De telles attitudes ne sont pas acceptables. Elles nuisent à la défense de la foi et au salut des hommes. Que deviennent en effet les paroles mêmes de Notre Seigneur Jésus-Christ ? « Les œuvres que je fais au nom de mon Père rendent témoignage de moi » (Jean, X, 25). Saint Jean nous enseigne clairement la raison des récits des miracles : « Jésus a fait encore, en présence de ses disciples, beaucoup d’autres miracles qui ne sont pas dans ce livre. Mais ceux-ci ont été écrits, afin que vous croyiez que Jésus est le Christ, le Fils de Dieu, et qu’en croyant vous ayez la vie en son nom. » (Jean, XX, 30-31) Si nous refusons de parler des miracles ou de défendre leur force probante, comment pouvons-nous témoigner à notre tour ?




Notes et réferences
[1] Spinoza, Traité théologico-politique, chap. 6, cité dans Éditorial de Frédéric Lenoir, Le Monde des religions, décembre 2013, n°62.
[2] Buffon, dans La science face à l’explicable, Jocelin Morisson, articles du Monde des religions, décembre 2013, n°62.
[3] Buffon, dans La science face à l’explicable, Jocelin Morisson, articles du Monde des religions, décembre 2013, n°62.
[4] M. Séailles, dans Manuel d’Apologétique, Abbé A. Boulanger, n°162, 5ème édition, 1928.
[5] Renan, Vie de Jésus, dans Manuel d’Apologétique, Abbé A. Boulanger, n°162.
[6] J.-J. Rousseau, Lettres écrites de la montagne, dans Manuel d’Apologétique, Abbé A. Boulanger, n°167.

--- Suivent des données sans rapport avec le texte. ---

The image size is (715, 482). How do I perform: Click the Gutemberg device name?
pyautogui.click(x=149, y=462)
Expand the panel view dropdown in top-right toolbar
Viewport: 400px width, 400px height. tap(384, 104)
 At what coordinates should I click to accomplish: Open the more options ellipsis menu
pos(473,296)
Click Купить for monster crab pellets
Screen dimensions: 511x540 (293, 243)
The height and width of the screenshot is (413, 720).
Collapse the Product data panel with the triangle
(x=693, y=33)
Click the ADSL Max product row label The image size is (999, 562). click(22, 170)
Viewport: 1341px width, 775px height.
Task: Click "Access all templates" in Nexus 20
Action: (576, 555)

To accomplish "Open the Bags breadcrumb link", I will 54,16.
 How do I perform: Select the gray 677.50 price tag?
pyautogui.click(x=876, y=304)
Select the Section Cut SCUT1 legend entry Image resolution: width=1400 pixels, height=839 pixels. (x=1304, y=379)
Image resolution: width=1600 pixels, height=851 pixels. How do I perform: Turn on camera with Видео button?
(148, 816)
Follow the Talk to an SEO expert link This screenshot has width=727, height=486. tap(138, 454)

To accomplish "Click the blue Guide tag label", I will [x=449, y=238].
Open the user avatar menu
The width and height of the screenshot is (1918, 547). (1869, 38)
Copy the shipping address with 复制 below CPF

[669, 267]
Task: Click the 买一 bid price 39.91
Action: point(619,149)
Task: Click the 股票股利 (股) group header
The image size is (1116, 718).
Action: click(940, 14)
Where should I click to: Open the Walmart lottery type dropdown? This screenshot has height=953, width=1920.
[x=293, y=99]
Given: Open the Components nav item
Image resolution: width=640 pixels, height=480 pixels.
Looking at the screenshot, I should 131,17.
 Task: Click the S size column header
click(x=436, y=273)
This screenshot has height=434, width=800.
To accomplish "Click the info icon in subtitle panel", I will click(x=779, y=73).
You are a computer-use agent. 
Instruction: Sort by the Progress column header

[7] Kasper, Jésus le Christ cité par Pédagogie du Christ, éléments de christologie fondamentale, Cerf, 1997, Sesboüé dans Apologétique, La crédibilité de la Révélation divine transmise aux hommes par Jésus-Christ, Abbé B.Lucien, 5.4.3, Nuntiavit, 2011.
[8] Sesboüé, Pédagogie du Christ, éléments de christologie fondamentale, dans Apologétique, La crédibilité de la Révélation divine transmise aux hommes par Jésus-Christ, Abbé B.Lucien, 5.4.3.
[9] Abbé P Descouvemont, Guide des difficultés de la foi catholique, chapitre VIII, Cerf, 2000.
[10] Théorie naturaliste de E. Gottlob Paulus (1761-1851). Théorie de O. Holtzmann.
[11] Théorie de Didelius, de R. Bultmann (1884-1976).
[12] Théorie historico-morphologique de Bickermann.
[13] Théorie de la mythification de David Frédéric Strauss (1808-1874).
[14] Idée de nouveau ressassée dans Jésus, anatomie d’une supercherie de Patrick Boistier, éditions A l’Orient, 2000.
[15] Voir Joseph Ratzinger, L’enfance de Jésus, trad. de l’allemand par Mère Marie des Anges Cayeux, o.p., champs essais, 2012.
[16] Théories symbolique des modernistes, d’Harnack.
[17] Théorie de la fraude de Samuel Reimarus (1694-1768).